(Work instructions) Copy, with no pictures, the line that contains "1080x887 pixels." and each line after it down to the end of the entries below, exactly.

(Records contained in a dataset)
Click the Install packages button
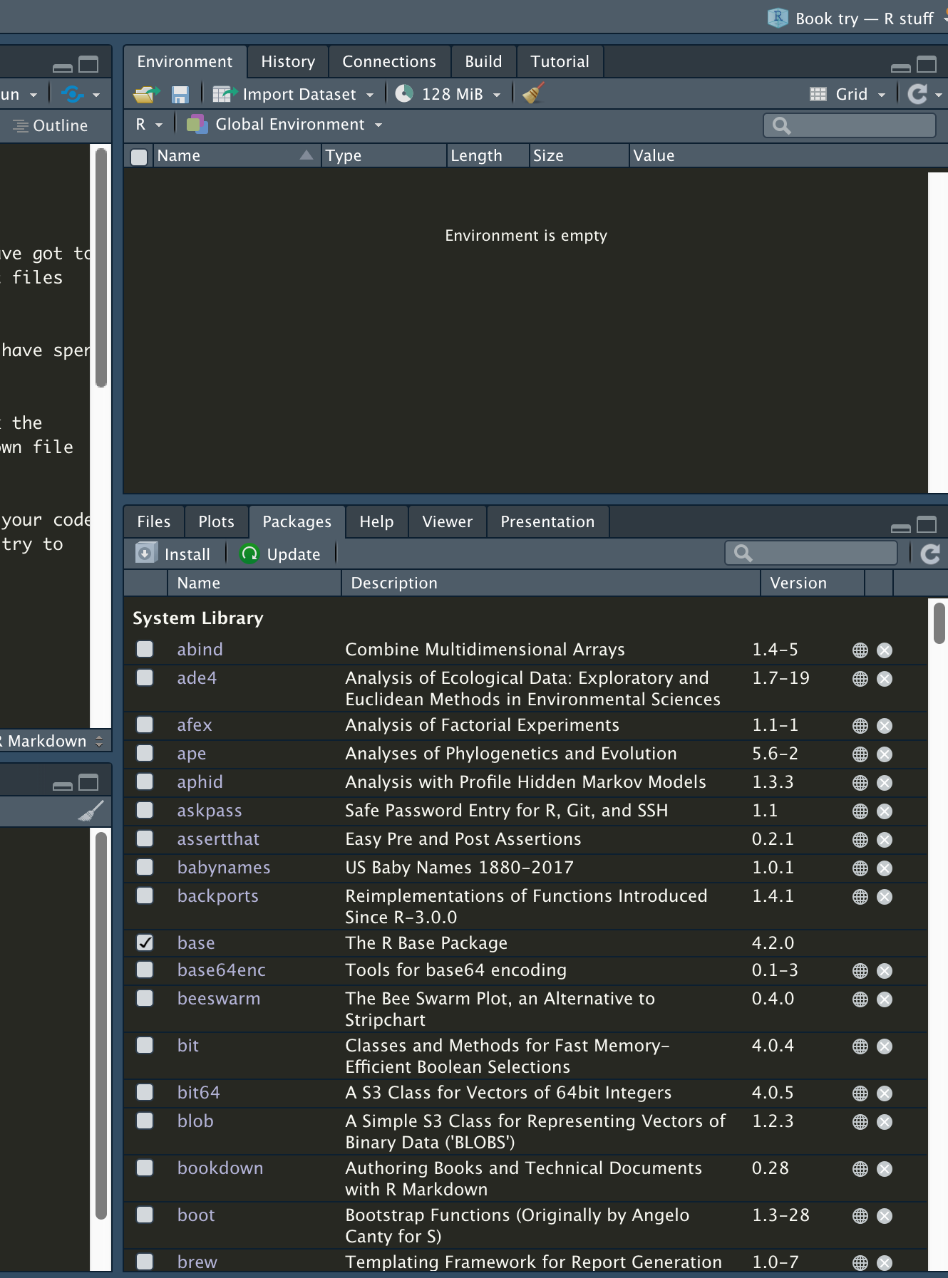 pyautogui.click(x=174, y=554)
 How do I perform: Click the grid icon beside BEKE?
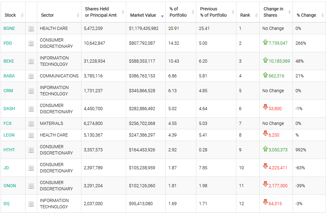[x=31, y=61]
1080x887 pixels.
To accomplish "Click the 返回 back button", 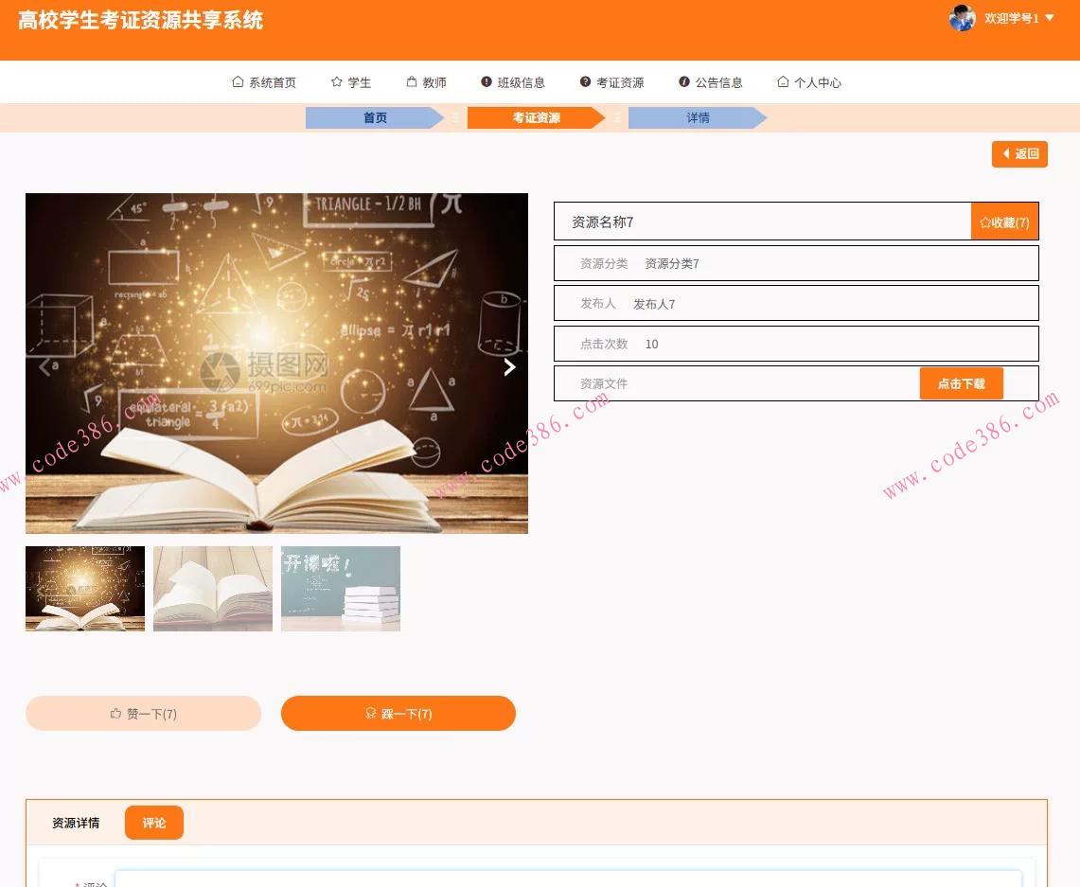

(Task response)
1080x887 pixels.
To accomplish "Click the 返回 back button", 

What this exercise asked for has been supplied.